And regarding our boy Uruk Hai...UH,you are a friggin' man. I love that you're taking this #### and dealing with it like a champ. I've always been a fan of your work, so I will gladly add myself to the cornhole list. No idea where the Austin idea came from, but I'll go wherever and force your liver to kick the #### out of your bad lungs.
Oh, I wasn't dealing with it all that well last Spring, RFH. I went on a couple (I think) week drunken blackout. Really screwed my coworkers and left them hanging. At one point, I must have decided I needed to get back to work and went in snot-drunk in the middle of the night. My only "clear" memory of that whole period is being awakened by our controller (a lady) while I had a half-empty bottle of B&B (wtf? I don't even drink that) next to my elbow and a site called "Ride My Secretary" (lesbian edition) up on my browser. I went through a ton of self-pity and didn't deal with offers of help very well. I'm
slightly hardheaded and internalize a lot. Therapy helped a gazillion tons. Now I'm fine. May be different when the #### gets really bad but I'm not worrying with that at this point.

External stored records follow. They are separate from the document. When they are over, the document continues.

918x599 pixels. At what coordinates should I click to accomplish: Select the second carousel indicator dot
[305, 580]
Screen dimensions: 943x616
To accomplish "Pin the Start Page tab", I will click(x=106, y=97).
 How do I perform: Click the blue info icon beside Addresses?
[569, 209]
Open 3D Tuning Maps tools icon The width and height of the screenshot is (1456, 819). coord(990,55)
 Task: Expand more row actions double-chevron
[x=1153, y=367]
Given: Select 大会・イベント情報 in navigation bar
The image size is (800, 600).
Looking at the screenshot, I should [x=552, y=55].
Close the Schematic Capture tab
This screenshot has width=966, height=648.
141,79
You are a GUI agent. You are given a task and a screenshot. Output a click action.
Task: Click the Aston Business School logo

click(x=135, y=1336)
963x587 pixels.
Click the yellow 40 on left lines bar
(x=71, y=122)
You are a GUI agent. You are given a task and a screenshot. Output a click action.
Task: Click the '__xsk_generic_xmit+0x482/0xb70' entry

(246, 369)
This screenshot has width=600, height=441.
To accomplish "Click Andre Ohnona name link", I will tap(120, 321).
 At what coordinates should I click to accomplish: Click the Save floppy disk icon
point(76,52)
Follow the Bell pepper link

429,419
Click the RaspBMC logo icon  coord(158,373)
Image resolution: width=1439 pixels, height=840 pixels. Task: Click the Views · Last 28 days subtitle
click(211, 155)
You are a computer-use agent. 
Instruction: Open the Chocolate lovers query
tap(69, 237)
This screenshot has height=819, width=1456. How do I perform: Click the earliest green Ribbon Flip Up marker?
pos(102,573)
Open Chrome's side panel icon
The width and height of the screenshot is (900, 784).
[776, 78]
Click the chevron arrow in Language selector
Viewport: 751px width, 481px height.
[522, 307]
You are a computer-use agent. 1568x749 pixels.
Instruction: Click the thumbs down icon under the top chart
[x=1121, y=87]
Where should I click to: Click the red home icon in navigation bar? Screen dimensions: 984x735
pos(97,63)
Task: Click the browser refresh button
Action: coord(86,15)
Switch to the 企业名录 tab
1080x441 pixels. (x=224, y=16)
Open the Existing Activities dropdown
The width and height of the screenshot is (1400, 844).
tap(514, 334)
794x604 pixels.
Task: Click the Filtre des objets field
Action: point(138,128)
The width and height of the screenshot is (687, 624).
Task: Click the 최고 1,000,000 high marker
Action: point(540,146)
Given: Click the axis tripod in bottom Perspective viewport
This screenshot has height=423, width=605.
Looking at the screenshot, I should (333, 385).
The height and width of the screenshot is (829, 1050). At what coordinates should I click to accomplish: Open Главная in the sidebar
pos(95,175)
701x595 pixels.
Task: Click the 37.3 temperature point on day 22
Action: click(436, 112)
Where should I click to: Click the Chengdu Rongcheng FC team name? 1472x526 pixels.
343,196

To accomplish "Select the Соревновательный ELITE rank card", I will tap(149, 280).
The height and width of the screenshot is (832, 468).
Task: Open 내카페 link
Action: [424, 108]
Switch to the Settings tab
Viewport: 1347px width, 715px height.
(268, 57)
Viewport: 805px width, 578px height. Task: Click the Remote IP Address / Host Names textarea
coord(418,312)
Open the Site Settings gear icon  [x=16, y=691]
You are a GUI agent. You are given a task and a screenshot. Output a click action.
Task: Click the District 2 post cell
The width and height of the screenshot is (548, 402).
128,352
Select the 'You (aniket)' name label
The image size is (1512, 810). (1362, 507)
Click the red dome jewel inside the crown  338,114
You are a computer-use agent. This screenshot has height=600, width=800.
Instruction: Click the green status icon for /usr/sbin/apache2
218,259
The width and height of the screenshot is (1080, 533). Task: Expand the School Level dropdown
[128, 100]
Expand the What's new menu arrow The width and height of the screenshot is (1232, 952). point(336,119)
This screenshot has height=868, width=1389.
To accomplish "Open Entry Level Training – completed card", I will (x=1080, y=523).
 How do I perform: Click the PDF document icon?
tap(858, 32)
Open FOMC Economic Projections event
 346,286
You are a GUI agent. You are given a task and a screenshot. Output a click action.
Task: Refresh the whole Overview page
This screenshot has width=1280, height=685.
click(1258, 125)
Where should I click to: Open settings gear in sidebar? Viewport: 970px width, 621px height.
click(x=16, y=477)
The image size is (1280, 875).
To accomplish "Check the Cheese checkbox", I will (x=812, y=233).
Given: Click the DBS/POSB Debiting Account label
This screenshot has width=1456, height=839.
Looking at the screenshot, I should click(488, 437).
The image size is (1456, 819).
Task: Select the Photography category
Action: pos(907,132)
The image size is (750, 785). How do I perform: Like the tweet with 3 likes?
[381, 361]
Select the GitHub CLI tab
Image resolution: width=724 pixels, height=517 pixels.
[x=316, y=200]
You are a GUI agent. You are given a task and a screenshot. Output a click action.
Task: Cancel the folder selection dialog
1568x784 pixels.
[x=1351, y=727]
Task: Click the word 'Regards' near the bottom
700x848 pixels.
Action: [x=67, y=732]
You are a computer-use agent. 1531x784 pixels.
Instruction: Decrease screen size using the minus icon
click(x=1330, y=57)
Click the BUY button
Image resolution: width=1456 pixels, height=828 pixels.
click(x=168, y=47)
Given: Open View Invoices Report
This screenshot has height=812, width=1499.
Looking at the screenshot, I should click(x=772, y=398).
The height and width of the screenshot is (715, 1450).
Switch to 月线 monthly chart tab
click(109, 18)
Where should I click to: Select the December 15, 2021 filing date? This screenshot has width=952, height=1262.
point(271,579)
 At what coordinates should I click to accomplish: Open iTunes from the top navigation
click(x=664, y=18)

I've had a horseshoe up my ### my entire life. Company I spent almost my entire adult life working for going bankrupt? No problem - guy on the Board of the bank holding the note just so happens to be my uncle's best friend, warns me, I'm the last guy to get all of his money, and said-uncle-friend hires me (everyone who left after me got screwed). Been married twice and have had both exes
tell me they didn't want alimony. Have to sell my house (that I bought at the peak) in the worst economy since the 1930s because the company I work for is moving? A friend just so happens to want a house in that exact area to rent out - got out of that with minimal loss.
Who knows? My life's been charmed in a lot of ways. It may be self-delusion, but I wouldn't be shocked if I didn't #### out this bunch of bad cells. If not, I've got nothing to complain about.